Revenge of the Rose -- "In a court of the Holy Roman Emperor, not even a knight is safe from gossip, schemes, and secrets."

The Fool's Tale -- "Travel back to Wales, 1198, a time of treachery, political unrest...and passion."

The Scroll of Seduction -- "A dual narrative of love, obsession madness, and betrayal surrounding one of history's most controversial monarchs, Juana the Mad."

See? So it's kind of shocking how tame Cassandra and Jane is. However, given the depth of love so many fans have of their Jane, Pitkeathley probably played it pretty close to facts for her own safety. Rather than a love story that would throw question on whether Miss Austen did in fact die a virgin, Pitkeathley opts to tell a tale of sisterly love in a first-person narrative from Cassandra's point of view.

My other travel companion in the last couple weeks has been Novel Destinations, a birthday gift from a dear friend. I can't possibly get to even half the places the book notes in London and England alone, but it's really just the start of a life journey.

Bought? Well, so far I've been really good about keeping my wallet in my purse.... Knowledge the pound continues to outstrip the Canadian dollar by nearly 2:1 helps. But I couldn't resist Let's Call the Whole Thing Off, an inspired collection of break-up tales I found at the South Bank Book Market that's perfect for reading before I go to sleep after I've toiled through hours of studying....

Yes. Yes I am supposed to be toiling right now.

But quickly: The London Literature Festival. My new favourite thing. Even though it wasn't exactly packed with people on the weekend. And the Austen industry talk featured at least two women sitting in the front row who gasped, giggled and sighed whenever they agreed with or were shocked by presenters' words. They were particularly agog by the idea someone might mash up Pride and Prejudice and Zombies. (Which, by the way, has now been published in 22 languages and 37 countries, leading to a spike, too, in sales of the original book. Still, harrumph on principle.)
..............................
| Exercise instructions |
1. List the book titles in the blog post about books and London that appear with a quoted description.
2. Continue the blog post about books and London, starting after its final sentence.

| Information provided |
..............................
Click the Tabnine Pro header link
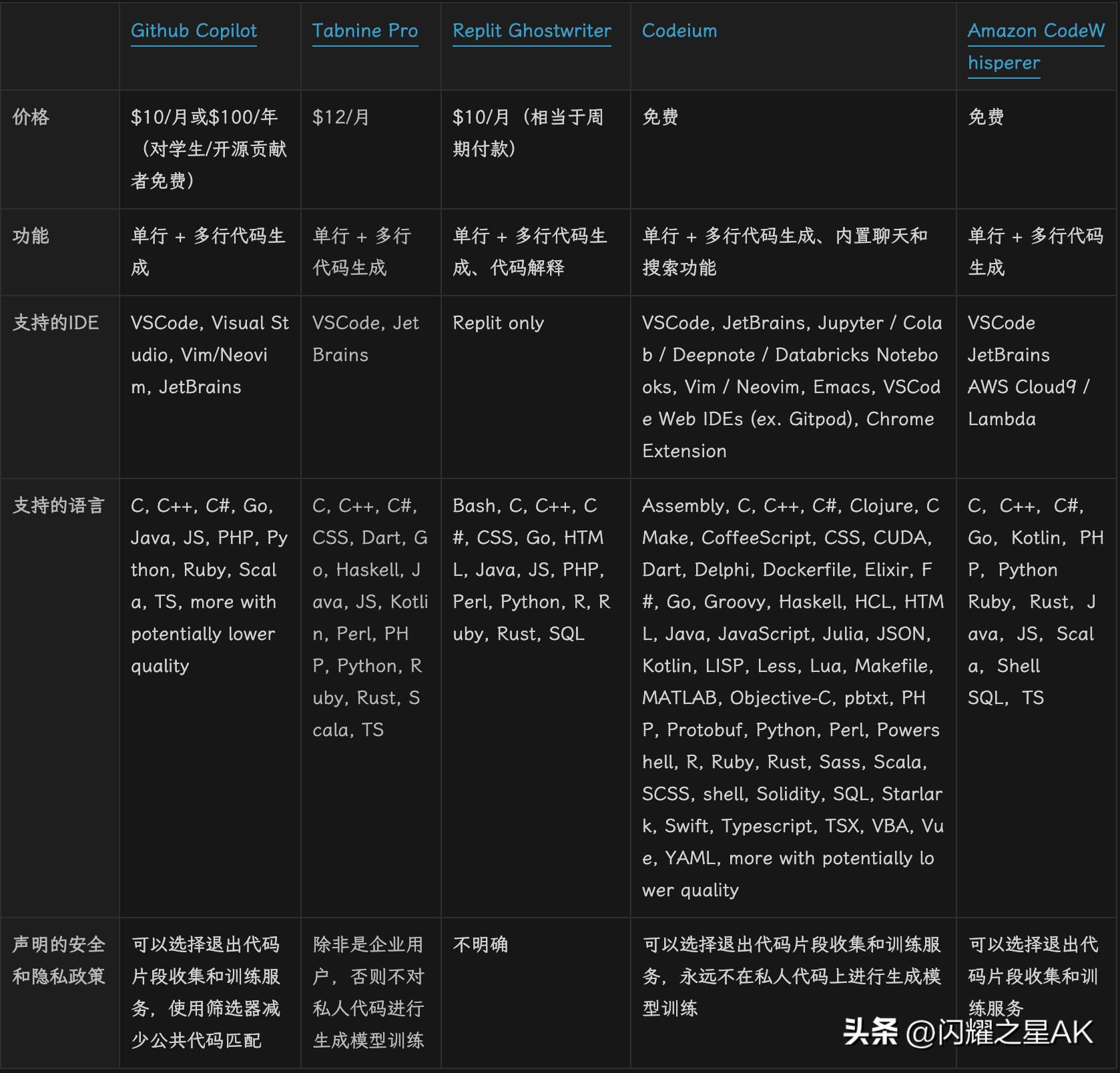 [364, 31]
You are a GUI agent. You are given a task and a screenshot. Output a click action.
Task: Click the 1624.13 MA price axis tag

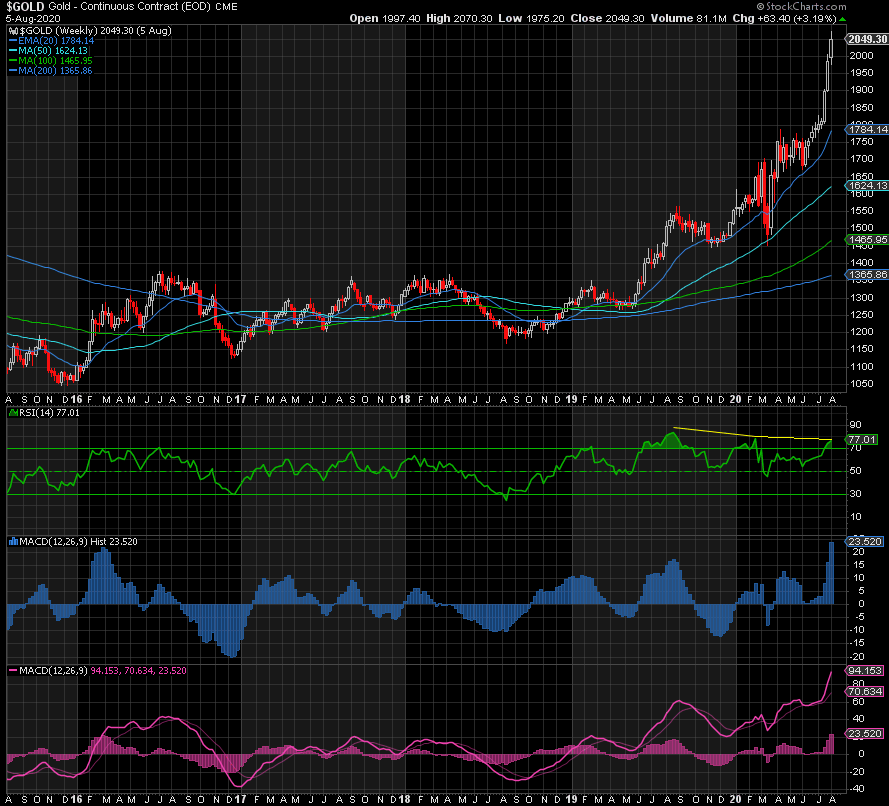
..............................
| Per-task answers |
1.
Revenge of the Rose
The Fool's Tale
The Scroll of Seduction

2.
A Wuthering Heights seminar saw more people in attendance, but mostly because there is a new British mini-series expected out in the fall, and members of the press were invited out to see clips of the film and hear from the screenplay writer.



What was so interesting, to me, was how writers can work towards taking apart the original manuscripts and rebuilding them. Wuthering Heights, particularly, presents a problem because of the style of narrative, the two characters who tell the story but aren't really part of it. The screenwriter said he literally had three copies of the book, one of which he took a knife to in order to break apart the story and reorganize chronologically in order to navigate the tale.

Not initially a fan of Wuthering Heights -- I still think it presents a hero only infatuated teenage girls could truly love -- the evening discussion had me reconsidering. I never thought of Cathy and Heathcliff's children as the rays of hope, as the real hero and heroine of the novel....

I do wonder about the idea every generation needs its own Pride and Prejudice, or its own Wuthering Heights. Perhaps this is the line of thinking born of having a broadcast community almost wholly funded by the government?

Meanwhile, I should really get my hands on an old text to manipulate and reform as my own....




(Yes, Gurinder Chadha was at the lit fest -- she seemed really cool! And apparently she's sort of kind of maybe trying to work out a way for Bride and Prejudice to become a stage production....)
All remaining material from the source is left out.